## PROBLEM TO SOLVE
An exact copy of the listing is what the response must contain.

## DATA TO PROCESS
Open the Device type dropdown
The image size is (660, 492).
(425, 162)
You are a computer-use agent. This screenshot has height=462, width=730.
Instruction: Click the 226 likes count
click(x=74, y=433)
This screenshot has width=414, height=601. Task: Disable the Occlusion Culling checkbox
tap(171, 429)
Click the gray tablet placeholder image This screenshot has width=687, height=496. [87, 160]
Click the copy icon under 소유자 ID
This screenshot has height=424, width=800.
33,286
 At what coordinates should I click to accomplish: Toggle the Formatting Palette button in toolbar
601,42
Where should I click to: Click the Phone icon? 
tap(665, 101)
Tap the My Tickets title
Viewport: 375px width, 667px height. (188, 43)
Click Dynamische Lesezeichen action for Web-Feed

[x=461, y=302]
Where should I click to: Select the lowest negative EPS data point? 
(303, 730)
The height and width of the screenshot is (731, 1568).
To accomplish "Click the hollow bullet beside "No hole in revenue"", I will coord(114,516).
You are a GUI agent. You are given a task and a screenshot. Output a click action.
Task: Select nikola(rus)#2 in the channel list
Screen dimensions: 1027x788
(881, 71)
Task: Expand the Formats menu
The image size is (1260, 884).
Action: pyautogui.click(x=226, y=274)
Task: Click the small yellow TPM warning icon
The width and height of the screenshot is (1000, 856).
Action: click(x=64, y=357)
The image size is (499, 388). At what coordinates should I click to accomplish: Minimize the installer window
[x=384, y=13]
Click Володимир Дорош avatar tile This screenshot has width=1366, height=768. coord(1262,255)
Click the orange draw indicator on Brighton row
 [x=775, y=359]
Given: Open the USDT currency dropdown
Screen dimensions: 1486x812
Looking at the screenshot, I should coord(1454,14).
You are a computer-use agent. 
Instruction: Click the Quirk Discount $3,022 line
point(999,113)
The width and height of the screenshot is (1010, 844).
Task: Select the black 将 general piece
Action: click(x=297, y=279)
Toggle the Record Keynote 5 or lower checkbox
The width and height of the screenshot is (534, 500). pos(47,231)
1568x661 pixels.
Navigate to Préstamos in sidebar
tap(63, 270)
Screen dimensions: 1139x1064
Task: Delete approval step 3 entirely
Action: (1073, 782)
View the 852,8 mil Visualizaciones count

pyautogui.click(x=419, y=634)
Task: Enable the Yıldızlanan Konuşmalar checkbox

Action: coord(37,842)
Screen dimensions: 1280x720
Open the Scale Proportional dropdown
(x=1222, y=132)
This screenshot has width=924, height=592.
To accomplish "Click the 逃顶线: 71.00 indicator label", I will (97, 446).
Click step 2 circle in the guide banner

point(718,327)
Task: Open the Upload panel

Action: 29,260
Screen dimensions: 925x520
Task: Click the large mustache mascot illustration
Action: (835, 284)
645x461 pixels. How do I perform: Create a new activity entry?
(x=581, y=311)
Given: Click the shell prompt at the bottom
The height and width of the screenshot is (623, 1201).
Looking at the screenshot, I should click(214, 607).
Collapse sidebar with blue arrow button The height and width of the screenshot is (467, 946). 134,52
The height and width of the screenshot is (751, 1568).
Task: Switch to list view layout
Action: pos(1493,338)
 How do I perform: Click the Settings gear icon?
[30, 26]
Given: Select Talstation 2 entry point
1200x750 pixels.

## RESULT OF THE EXERCISE
Open the Device type dropdown
The image size is (660, 492).
(425, 162)
You are a computer-use agent. This screenshot has height=462, width=730.
Instruction: Click the 226 likes count
click(x=74, y=433)
This screenshot has width=414, height=601. Task: Disable the Occlusion Culling checkbox
tap(171, 429)
Click the gray tablet placeholder image This screenshot has width=687, height=496. [87, 160]
Click the copy icon under 소유자 ID
This screenshot has height=424, width=800.
33,286
 At what coordinates should I click to accomplish: Toggle the Formatting Palette button in toolbar
601,42
Where should I click to: Click the Phone icon? 
tap(665, 101)
Tap the My Tickets title
Viewport: 375px width, 667px height. (188, 43)
Click Dynamische Lesezeichen action for Web-Feed

[x=461, y=302]
Where should I click to: Select the lowest negative EPS data point? 
(303, 730)
The height and width of the screenshot is (731, 1568).
To accomplish "Click the hollow bullet beside "No hole in revenue"", I will coord(114,516).
You are a GUI agent. You are given a task and a screenshot. Output a click action.
Task: Select nikola(rus)#2 in the channel list
Screen dimensions: 1027x788
(881, 71)
Task: Expand the Formats menu
The image size is (1260, 884).
Action: pyautogui.click(x=226, y=274)
Task: Click the small yellow TPM warning icon
The width and height of the screenshot is (1000, 856).
Action: click(x=64, y=357)
The image size is (499, 388). At what coordinates should I click to accomplish: Minimize the installer window
[x=384, y=13]
Click Володимир Дорош avatar tile This screenshot has width=1366, height=768. coord(1262,255)
Click the orange draw indicator on Brighton row
 [x=775, y=359]
Given: Open the USDT currency dropdown
Screen dimensions: 1486x812
Looking at the screenshot, I should coord(1454,14).
You are a computer-use agent. 
Instruction: Click the Quirk Discount $3,022 line
point(999,113)
The width and height of the screenshot is (1010, 844).
Task: Select the black 将 general piece
Action: click(x=297, y=279)
Toggle the Record Keynote 5 or lower checkbox
The width and height of the screenshot is (534, 500). pos(47,231)
1568x661 pixels.
Navigate to Préstamos in sidebar
tap(63, 270)
Screen dimensions: 1139x1064
Task: Delete approval step 3 entirely
Action: (1073, 782)
View the 852,8 mil Visualizaciones count

pyautogui.click(x=419, y=634)
Task: Enable the Yıldızlanan Konuşmalar checkbox

Action: coord(37,842)
Screen dimensions: 1280x720
Open the Scale Proportional dropdown
(x=1222, y=132)
This screenshot has width=924, height=592.
To accomplish "Click the 逃顶线: 71.00 indicator label", I will (97, 446).
Click step 2 circle in the guide banner

point(718,327)
Task: Open the Upload panel

Action: 29,260
Screen dimensions: 925x520
Task: Click the large mustache mascot illustration
Action: (835, 284)
645x461 pixels. How do I perform: Create a new activity entry?
(x=581, y=311)
Given: Click the shell prompt at the bottom
The height and width of the screenshot is (623, 1201).
Looking at the screenshot, I should click(214, 607).
Collapse sidebar with blue arrow button The height and width of the screenshot is (467, 946). 134,52
The height and width of the screenshot is (751, 1568).
Task: Switch to list view layout
Action: pos(1493,338)
 How do I perform: Click the Settings gear icon?
[30, 26]
Given: Select Talstation 2 entry point
1200x750 pixels.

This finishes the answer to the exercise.